Can candidate who wins all pairwise contests get least score? There are $n$ voters and $m$ candidates. Each voter gives a (strict) ranking of the candidates: $a_1>a_2>\ldots>a_m$, meaning that the voter likes $a_1$ most, followed by $a_2$, etc. Then $a_1$ gets $m$ points, $a_2$ gets $m-1$ points, and so on, until $a_m$ gets $1$ point. To calculate the total points of each candidate, we just add up the points that the candidate obtains from each voter. Suppose that a certain candidate $A$ has the property that for any other candidate $X$, the number of voters who prefer $A$ to $X$ is greater than the number of voters who prefer $X$ to $A$. Is it possible that no candidate obtained a lower score than $A$?
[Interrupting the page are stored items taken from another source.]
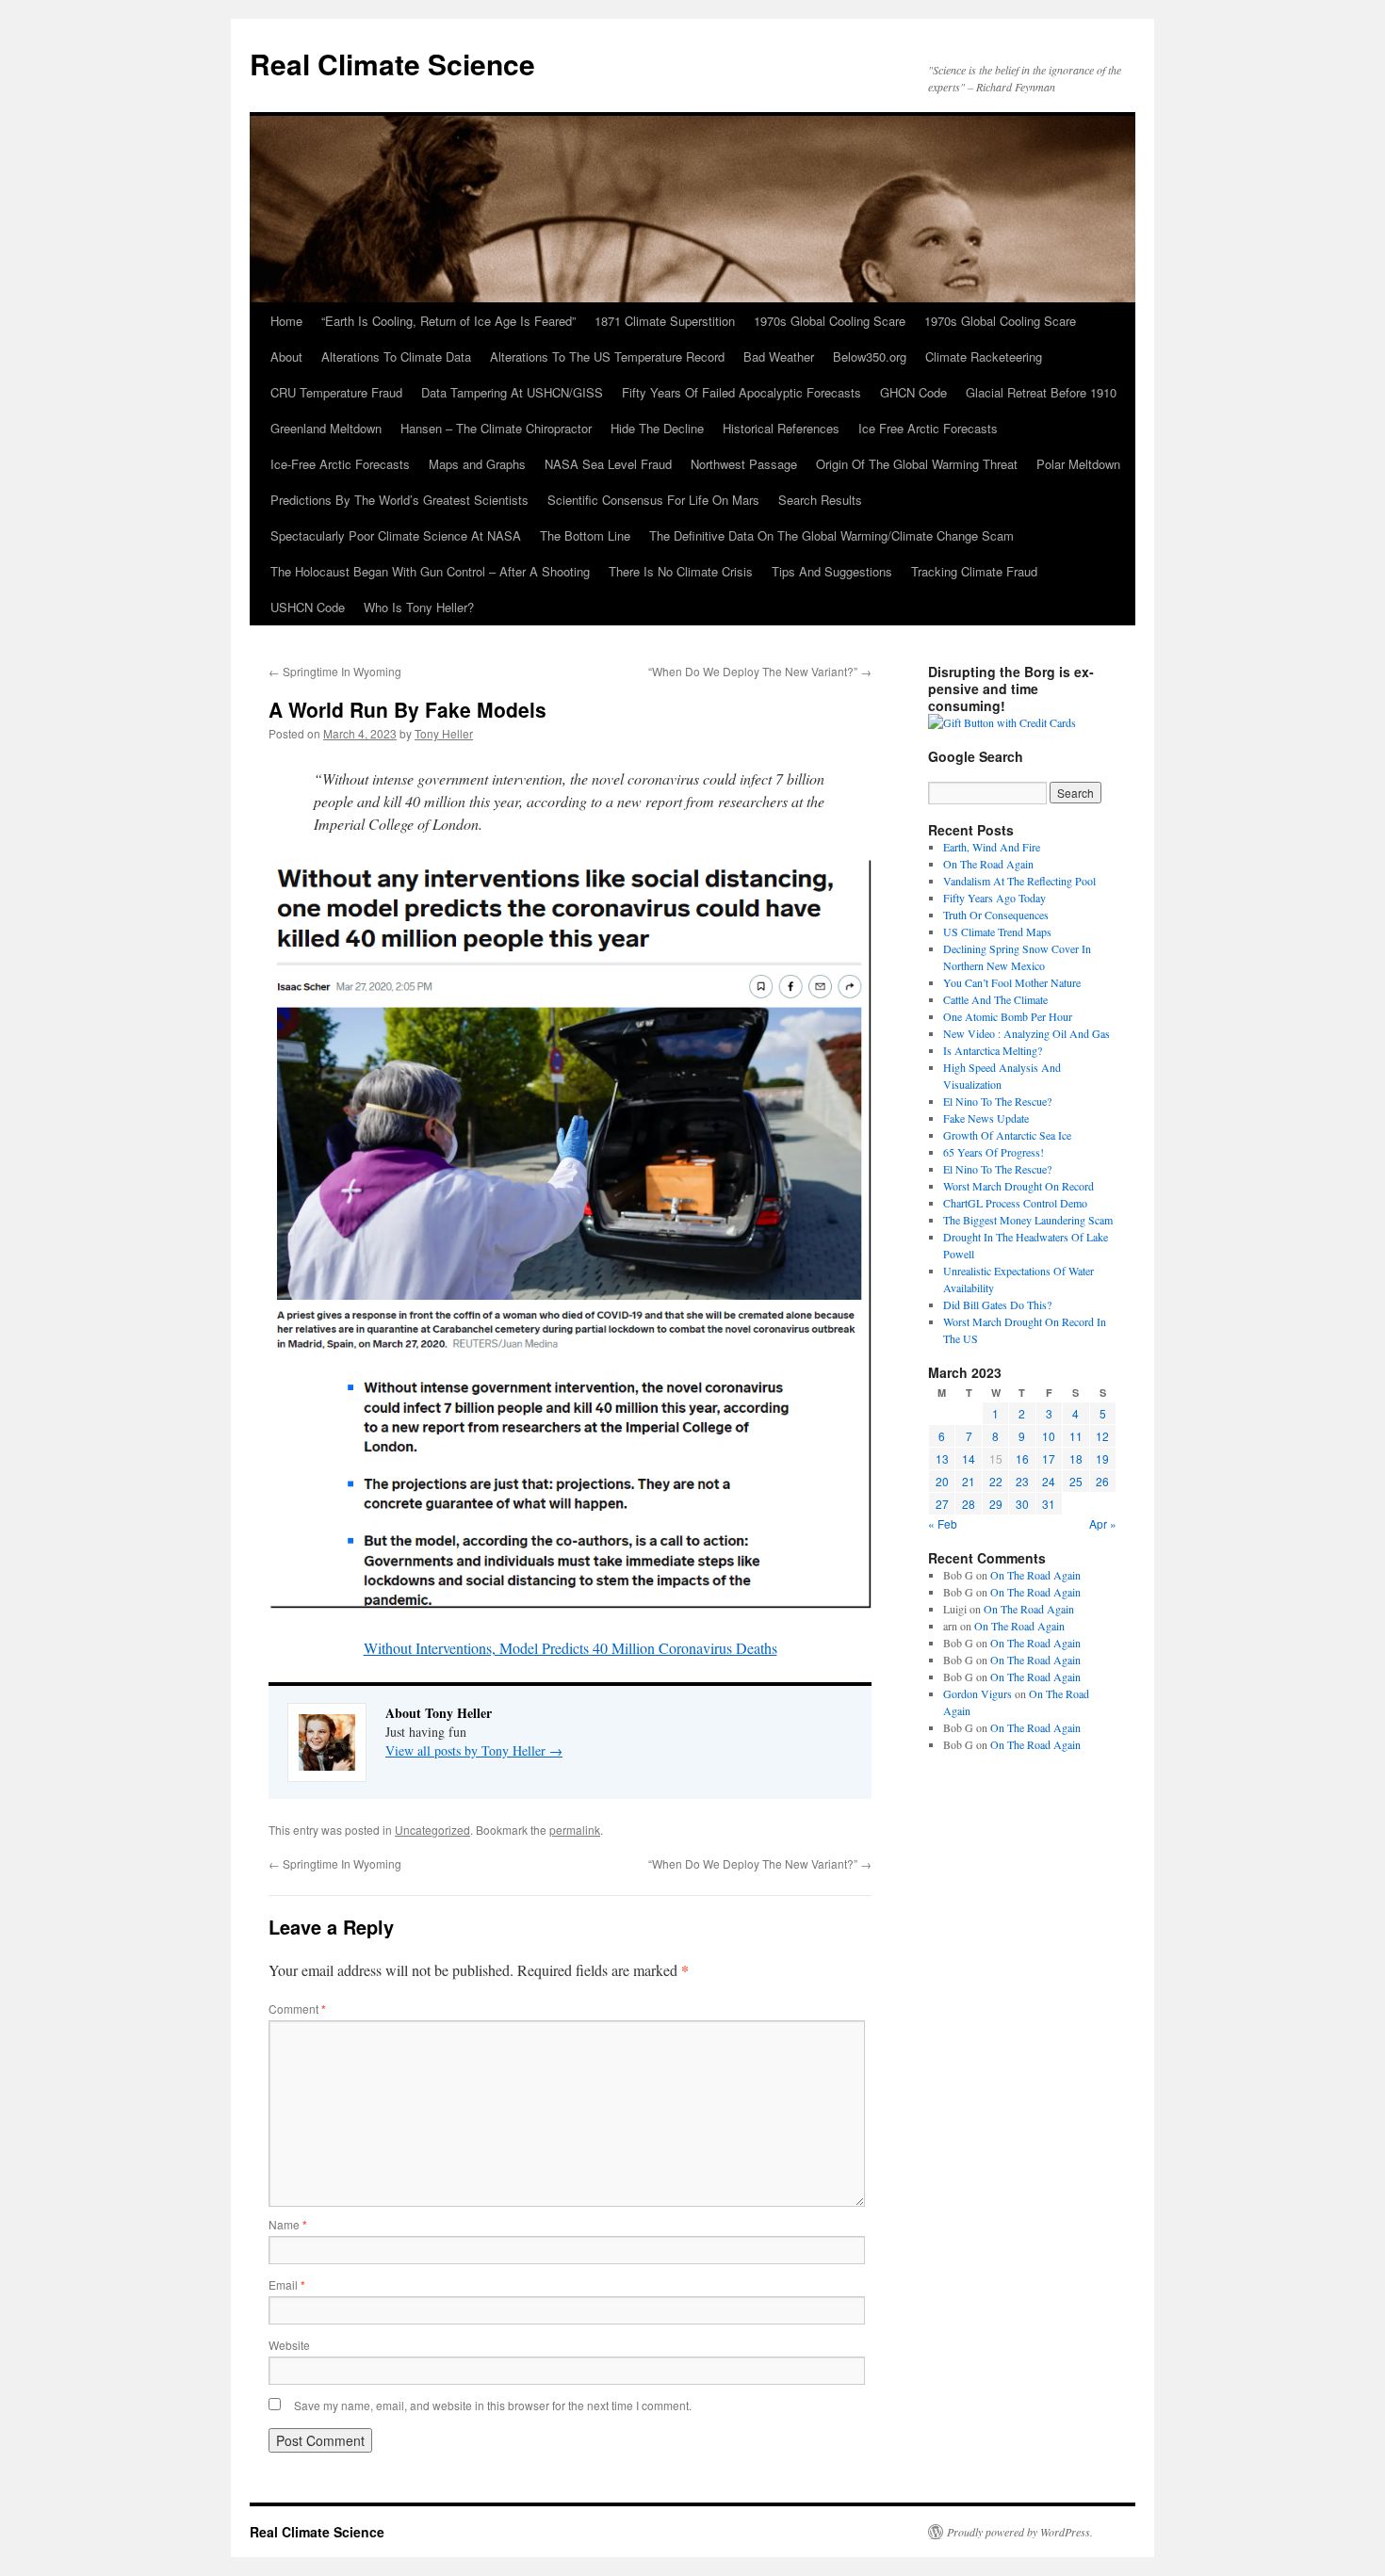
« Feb (942, 1523)
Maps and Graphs (477, 464)
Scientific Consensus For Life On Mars (653, 500)
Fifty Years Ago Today (994, 897)
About (286, 356)
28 (968, 1504)
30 (1022, 1504)
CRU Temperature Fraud (336, 392)
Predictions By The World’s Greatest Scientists (399, 500)
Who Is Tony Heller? (419, 607)
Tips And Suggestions (832, 571)
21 (968, 1481)
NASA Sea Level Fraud (608, 464)
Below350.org (869, 356)
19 (1102, 1458)
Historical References (781, 428)
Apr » (1102, 1523)
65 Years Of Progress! (993, 1151)
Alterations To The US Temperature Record (607, 356)
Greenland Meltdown (326, 428)
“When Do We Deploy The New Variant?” (760, 671)
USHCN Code (307, 607)
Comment (297, 2009)
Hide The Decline (657, 428)
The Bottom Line (585, 535)
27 (942, 1504)
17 (1048, 1458)
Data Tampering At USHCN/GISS (512, 392)
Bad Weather (778, 356)
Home (286, 321)
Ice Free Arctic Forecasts (928, 428)
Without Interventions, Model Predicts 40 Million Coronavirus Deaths (570, 1648)
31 (1048, 1504)
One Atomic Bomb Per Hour (1007, 1016)
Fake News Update (986, 1118)
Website (289, 2345)
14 (968, 1458)
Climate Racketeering (983, 356)
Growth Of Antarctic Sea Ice (1007, 1134)
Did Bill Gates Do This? (997, 1304)
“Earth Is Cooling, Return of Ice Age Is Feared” (448, 321)
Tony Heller (444, 733)
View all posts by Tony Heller (473, 1750)
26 (1102, 1481)
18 (1076, 1458)
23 (1022, 1481)
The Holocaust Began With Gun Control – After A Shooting (430, 571)
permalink (574, 1830)
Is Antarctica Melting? (992, 1050)
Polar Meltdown (1078, 464)
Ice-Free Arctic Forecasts (340, 464)
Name (288, 2224)
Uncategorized (432, 1830)
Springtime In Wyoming (335, 671)
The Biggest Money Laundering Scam (1028, 1219)
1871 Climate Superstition (665, 321)
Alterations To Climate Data (396, 356)
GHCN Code (913, 392)
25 (1076, 1481)
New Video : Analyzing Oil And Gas (1026, 1033)
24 (1048, 1481)
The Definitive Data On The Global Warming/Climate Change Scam (831, 535)
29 (995, 1504)
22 (995, 1481)
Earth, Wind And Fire (991, 846)
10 (1048, 1436)
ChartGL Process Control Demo (1015, 1202)
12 (1102, 1436)
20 (942, 1481)
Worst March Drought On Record (1018, 1185)
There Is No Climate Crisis (681, 571)
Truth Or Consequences (996, 914)
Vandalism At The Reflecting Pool (1019, 880)
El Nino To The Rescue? (997, 1101)
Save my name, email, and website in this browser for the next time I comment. (493, 2405)
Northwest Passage (744, 464)
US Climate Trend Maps (997, 931)
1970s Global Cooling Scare (829, 321)
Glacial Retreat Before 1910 (1041, 392)
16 (1022, 1458)
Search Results (820, 500)
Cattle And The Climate (995, 999)
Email (287, 2284)
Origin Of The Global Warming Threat (917, 464)
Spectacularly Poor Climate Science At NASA (395, 535)
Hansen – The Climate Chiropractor (496, 428)
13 (942, 1458)
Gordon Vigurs (977, 1693)
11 (1076, 1436)
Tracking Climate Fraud (974, 571)
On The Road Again (988, 863)
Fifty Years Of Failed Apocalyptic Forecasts (741, 392)
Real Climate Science (392, 63)
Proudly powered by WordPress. (1020, 2531)
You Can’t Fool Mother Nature (1012, 982)
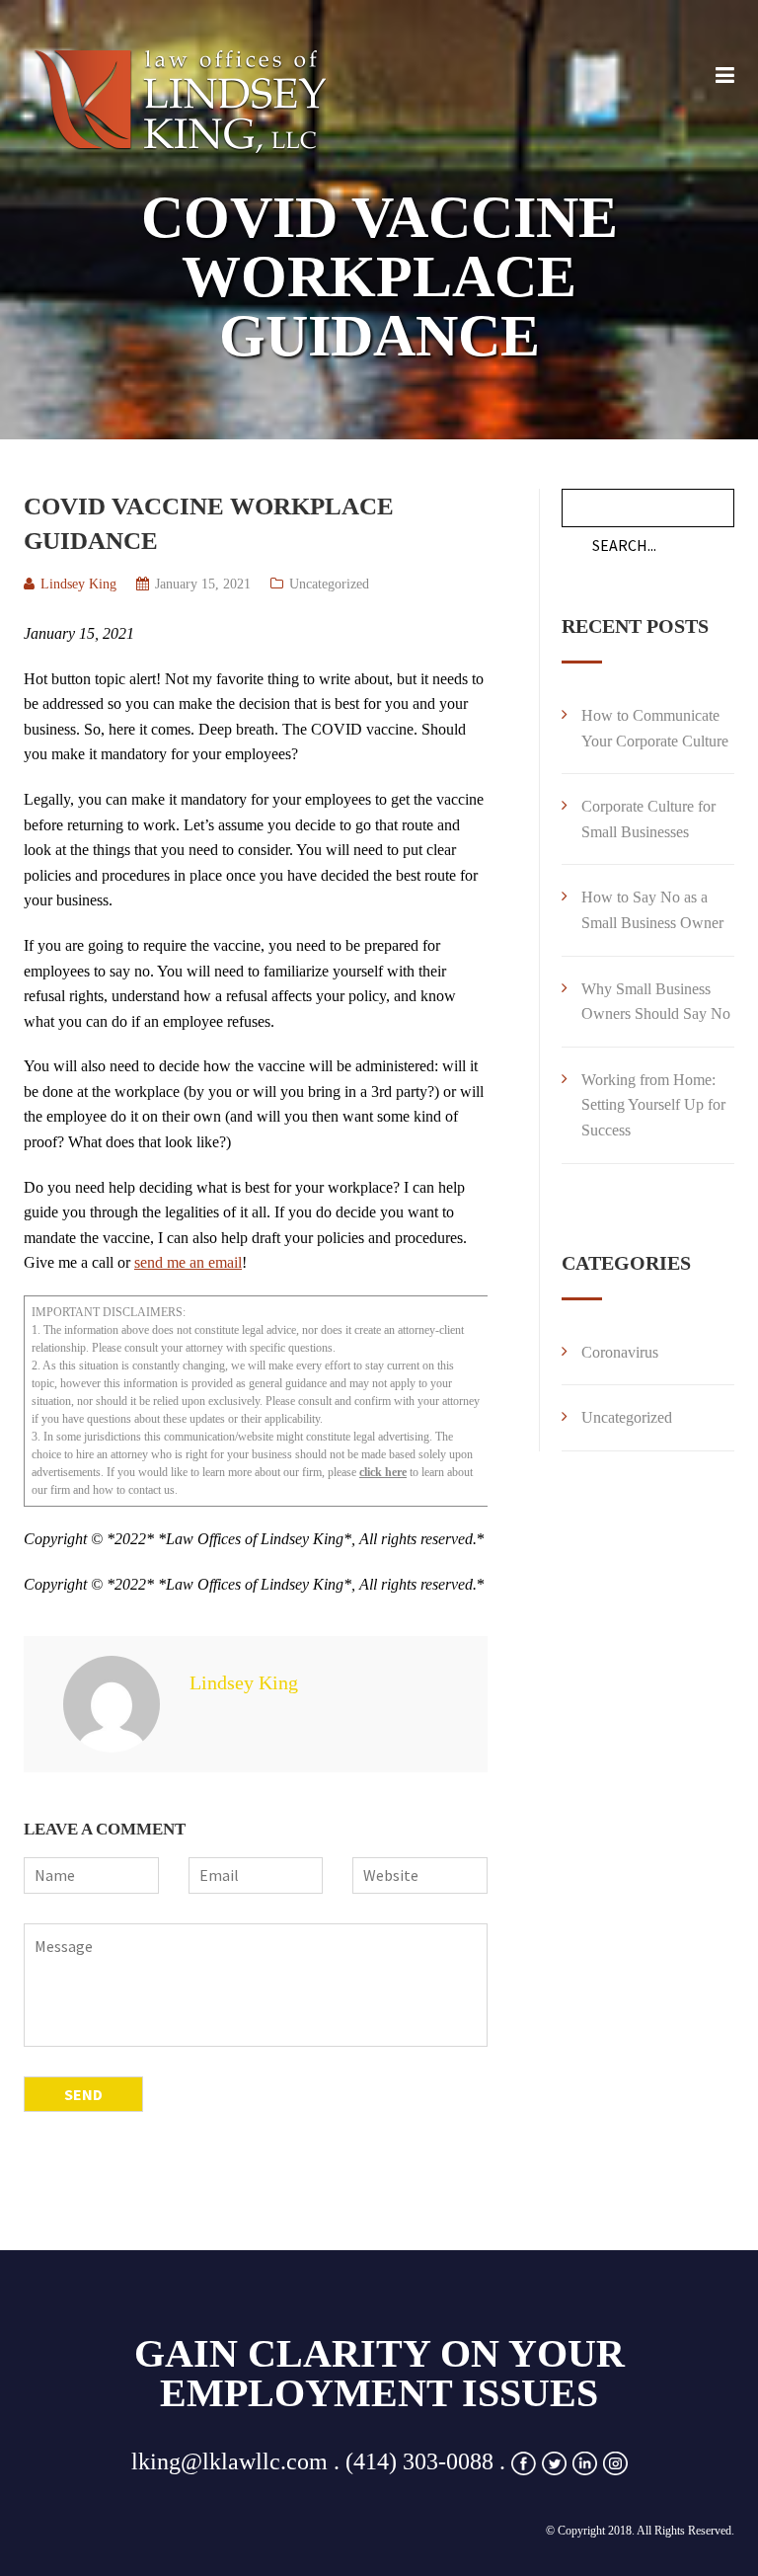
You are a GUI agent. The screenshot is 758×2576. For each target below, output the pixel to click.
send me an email (188, 1262)
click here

No. Let look at the number of pairs (v,X) such as v is a voter that prefer A to X. The number of such pairs is greater than (m-1)n/2 (since for each X!=A, there exist more than n/2 of such pairs that contain X). Thus, the total number of points that A got is more than (m-1)n/2+n=(m+1)n/2 (note that if the number of such pairs that contain the voter v is k, then k gave A the score k+1. Thus, summing over all voters, the score is more than (m-1)n/2+n). The total score is m(m+1)n/2, thus the lowest score is at most (m+1)n/2, and since A got more than that, he cannot have the lowest score.